The early diagnosis within hours of Bordetella Pertussis and Mycoplama Pneumonia Influenza A and B and RSVwill be of great benefit particularly in Pregnant patients Patients immunocomprised elderly and very young .
There needs to be validation in Emergency Urgent care and Primary Care that is obligation
As for reduction of antibiotic usage in general practice and outpatients a viral diagnosis in a cough persisting @1 3 7 14 day with the pressure to prescribe ZPak accentuating at each visit ought help .

Mark M., MD -

The "high risk" patients you suggest in your comments are fairly narrow (eg hospitalized very old, very young, immuno-compromised...) but the "high risk" the CDC recommends includes a large segment of the ED population (morbid obesity, diabetes,older than 65, "cardiopulmonary disease" , liver disease...) both inpatient and outpatient. The opportunity for unnecessary treatment outpatient, not to mention the cost of over $100 for a precription and the extra time spent in the ED waiting for test results can not be justified with any information we currently have for outpatient Tami-flu.
Before a test is promoted, we must discuss the time in ED, cost to patient, and value of treatment for the outpatient. The fact that some providers want to overtreat with an antibiotic and/or an antiviral does not diminish the argument that unnecessary and expensive medications should not be prescribed if they are proven unhelpful regardless of what the ED tests show.

Larissa M., MD -

I completely agree with you that implementation of diagnostic testing needs to be considered-simply bringing in new tools and expecting their use and implementation will immediately impact patient care is naive at best.
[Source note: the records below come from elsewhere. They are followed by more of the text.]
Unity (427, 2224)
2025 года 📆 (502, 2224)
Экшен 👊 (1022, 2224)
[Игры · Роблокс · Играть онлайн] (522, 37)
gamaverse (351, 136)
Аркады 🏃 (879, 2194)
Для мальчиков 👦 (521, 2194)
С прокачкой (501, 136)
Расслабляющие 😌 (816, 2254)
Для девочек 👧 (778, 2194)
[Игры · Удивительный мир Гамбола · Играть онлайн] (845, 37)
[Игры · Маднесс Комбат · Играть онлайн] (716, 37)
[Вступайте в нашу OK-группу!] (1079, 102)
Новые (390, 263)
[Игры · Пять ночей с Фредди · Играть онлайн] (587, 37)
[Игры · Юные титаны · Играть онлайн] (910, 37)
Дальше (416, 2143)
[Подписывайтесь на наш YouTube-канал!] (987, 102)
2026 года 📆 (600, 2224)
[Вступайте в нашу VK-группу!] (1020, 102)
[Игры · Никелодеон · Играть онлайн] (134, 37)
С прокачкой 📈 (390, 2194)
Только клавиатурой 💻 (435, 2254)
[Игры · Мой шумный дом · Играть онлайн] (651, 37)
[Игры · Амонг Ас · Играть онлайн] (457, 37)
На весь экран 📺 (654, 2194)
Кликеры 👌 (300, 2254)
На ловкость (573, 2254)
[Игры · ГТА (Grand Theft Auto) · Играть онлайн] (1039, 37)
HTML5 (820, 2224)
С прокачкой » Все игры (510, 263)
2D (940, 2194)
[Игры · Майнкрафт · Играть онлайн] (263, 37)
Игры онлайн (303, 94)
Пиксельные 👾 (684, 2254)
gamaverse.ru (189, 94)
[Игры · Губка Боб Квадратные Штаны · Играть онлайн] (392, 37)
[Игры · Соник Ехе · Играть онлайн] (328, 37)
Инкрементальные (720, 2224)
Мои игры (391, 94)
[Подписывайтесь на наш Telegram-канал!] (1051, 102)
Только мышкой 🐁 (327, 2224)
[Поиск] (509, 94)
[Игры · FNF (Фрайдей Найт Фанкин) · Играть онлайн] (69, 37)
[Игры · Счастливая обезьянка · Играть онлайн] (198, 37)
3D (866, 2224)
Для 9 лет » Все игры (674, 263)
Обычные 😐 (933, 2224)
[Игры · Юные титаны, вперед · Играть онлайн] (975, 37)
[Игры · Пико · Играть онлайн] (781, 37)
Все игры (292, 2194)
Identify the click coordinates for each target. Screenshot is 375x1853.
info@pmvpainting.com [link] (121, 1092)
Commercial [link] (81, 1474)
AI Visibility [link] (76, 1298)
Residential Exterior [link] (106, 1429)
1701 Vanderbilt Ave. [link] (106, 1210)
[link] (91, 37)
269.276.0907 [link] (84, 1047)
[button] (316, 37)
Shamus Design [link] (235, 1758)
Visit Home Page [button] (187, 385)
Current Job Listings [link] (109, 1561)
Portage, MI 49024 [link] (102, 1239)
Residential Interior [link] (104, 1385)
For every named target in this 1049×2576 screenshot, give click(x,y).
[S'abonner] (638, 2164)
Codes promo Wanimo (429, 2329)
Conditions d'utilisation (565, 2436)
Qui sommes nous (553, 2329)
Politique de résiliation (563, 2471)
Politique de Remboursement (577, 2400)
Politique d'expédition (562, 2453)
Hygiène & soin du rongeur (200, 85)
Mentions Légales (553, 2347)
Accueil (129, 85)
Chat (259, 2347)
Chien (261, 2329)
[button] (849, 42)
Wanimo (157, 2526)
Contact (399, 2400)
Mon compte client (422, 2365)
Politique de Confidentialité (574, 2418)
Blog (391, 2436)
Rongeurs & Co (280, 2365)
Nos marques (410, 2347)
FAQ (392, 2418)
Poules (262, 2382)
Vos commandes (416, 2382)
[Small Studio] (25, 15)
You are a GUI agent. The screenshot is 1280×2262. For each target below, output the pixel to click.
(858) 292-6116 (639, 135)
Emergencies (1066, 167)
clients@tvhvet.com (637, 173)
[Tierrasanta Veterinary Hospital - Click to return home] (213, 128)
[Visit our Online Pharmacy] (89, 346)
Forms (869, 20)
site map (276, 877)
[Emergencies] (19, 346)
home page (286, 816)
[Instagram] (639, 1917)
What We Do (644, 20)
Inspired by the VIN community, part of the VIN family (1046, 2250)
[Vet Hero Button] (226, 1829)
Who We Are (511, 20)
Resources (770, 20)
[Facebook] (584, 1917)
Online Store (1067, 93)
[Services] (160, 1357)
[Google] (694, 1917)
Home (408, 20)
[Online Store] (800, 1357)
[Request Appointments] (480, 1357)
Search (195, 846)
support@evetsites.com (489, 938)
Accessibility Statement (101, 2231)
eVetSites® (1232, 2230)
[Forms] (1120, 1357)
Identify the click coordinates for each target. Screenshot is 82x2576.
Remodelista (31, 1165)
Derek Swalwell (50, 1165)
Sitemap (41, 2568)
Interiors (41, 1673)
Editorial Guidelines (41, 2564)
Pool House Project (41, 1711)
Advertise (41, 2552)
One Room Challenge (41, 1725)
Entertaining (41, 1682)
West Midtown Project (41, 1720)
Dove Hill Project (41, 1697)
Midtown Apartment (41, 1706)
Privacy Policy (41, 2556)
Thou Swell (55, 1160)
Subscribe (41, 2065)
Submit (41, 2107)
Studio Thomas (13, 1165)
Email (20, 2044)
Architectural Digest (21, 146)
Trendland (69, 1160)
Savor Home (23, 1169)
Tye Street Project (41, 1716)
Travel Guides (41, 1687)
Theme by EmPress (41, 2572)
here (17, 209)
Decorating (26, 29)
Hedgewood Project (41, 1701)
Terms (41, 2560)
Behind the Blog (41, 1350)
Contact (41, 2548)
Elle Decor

I'm hopeful diagnostic companies are becoming more interested in cost effectiveness studies. And agree indiscriminate use in the outpatient setting should not be promoted

Tiffany K. -

I was in Northern New Zealand at the height of a meningococcal meningitis epidemic during flu season and we were urged to abandon influenza testing as a "rule out" meningitis for the fever/headache patients specifically because many people harbor meningococcus in their normal nasopharyngeal flora and influenza infection can "open up" the usual mucosal barrier, essentially promoting CNS access for the resident bacteria and increasing the rate of meningitis. I would urge caution in your recommendation to use a positive influenza test to rule out meningitis, even with our low meningitis incidence. I consider positive influenza to be a risk factor for meningitis.